Baseline score divided by the average error ::  22.04218814213172


## Analysis



I created my dataset by first looking at the different attributes and trying to determine what I would consider when driving and while crossing the street as a pedestrian myself. I then decided to include several different cases for each set of frames that I was compiling together into one data entry. 

In the dataset generating functions I used a window size of 10 frames. I first checked if the events in lines 34-40 occured at any time in the window and did boolean classification on it. Then in lines 43-46 I checked whether the two attributes in each function were both called at the same time at any point in the window. In lines 48-55 I checked whether the events happened in the last 5 frames. Finally in lines 58-68 I checked all of the attributes in the last frame of the window.

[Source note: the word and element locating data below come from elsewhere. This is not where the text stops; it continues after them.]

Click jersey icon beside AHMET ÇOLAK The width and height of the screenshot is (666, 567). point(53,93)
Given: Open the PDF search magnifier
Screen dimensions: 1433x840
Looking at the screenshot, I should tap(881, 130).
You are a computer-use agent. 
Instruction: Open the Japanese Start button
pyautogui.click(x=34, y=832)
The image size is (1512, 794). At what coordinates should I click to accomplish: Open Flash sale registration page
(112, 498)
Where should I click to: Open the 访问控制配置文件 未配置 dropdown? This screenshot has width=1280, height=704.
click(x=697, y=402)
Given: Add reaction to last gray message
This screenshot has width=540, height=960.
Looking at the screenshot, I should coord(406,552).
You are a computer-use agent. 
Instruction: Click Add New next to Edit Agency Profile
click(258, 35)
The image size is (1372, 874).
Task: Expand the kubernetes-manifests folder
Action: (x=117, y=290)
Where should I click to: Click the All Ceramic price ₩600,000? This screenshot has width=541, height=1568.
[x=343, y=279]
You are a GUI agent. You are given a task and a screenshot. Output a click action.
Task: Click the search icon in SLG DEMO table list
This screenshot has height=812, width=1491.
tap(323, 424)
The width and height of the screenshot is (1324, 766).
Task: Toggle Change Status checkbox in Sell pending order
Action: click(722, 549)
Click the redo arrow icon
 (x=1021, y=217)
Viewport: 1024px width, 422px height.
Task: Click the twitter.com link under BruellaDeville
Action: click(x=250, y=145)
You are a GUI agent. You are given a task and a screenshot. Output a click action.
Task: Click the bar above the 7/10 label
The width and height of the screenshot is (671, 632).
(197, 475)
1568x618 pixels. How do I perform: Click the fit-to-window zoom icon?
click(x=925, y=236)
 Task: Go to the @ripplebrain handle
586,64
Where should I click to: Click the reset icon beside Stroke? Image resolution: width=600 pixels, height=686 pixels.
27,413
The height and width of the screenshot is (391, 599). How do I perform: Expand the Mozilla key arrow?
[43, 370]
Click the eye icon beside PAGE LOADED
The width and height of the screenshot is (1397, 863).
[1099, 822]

By separating the attributes in this way I was able to build a large set of data that could then be used for testing. Prior to creating the model, I made a baseline prediction for the data. What I did was take index 1:end for the dataset and assign the previous line's crossing value as the predicted value. I then found the mean squared error between the prediction and validation data. I ended up with an error of around 47.5%. This is a very large value.

After tweaking the dataset, I settled on the structure described previously. With this data in hand I split the data into a training set and a test set. These were then run through the Random Forest Classifier with the number of estimators set to 500, the minimum samples required to split was 100, and the minimum samples required at a leaf was 50. I found these values through trial and error. I considered writing an Evolutionary Algorithm or Particle Swarm Optimization Algorithm if I could not get past an 11% error, but by modifying my dataset I got past the bottleneck and with some individual tweaking of the parameters I further decreased the error.

Using a window size of 10, the 20 run average error was 2.17%, which is around 22 times smaller than the baseline prediction of 47.8%. Overall, I found that the dataset structure had the most impact on the results. I was getting anywhere between 40% error and 11% error before I settled on my current structure. With the current structure I was getting between 5% and 2.17% error. Fine tuning the minimum samples needed to be at a leaf node, and the minimum samples needed to split a node helped reduce the error down to its current value of 2.17%. I would like to restate that I believe that the model result is highly dependent on the input data. I look forward to tweaking the model and data further to see if I can improve my result of 2.17% error.